Stated exercise
Could you copy every line of the material below verbatim, leaving out the pictures?

** START Data provided **

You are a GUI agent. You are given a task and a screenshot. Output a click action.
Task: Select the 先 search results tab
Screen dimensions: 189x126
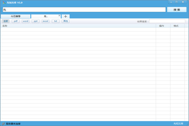coord(46,16)
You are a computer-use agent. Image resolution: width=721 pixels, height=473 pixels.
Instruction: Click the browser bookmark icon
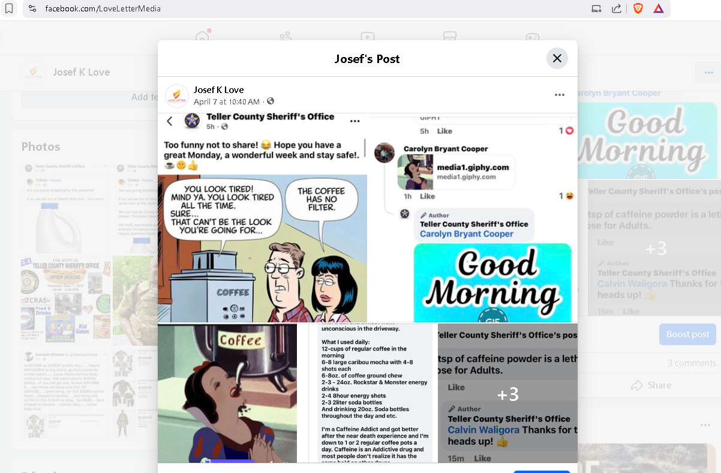coord(8,8)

** END Data provided **

Solution
You are a GUI agent. You are given a task and a screenshot. Output a click action.
Task: Select the 先 search results tab
Screen dimensions: 189x126
coord(46,16)
You are a computer-use agent. Image resolution: width=721 pixels, height=473 pixels.
Instruction: Click the browser bookmark icon
coord(8,8)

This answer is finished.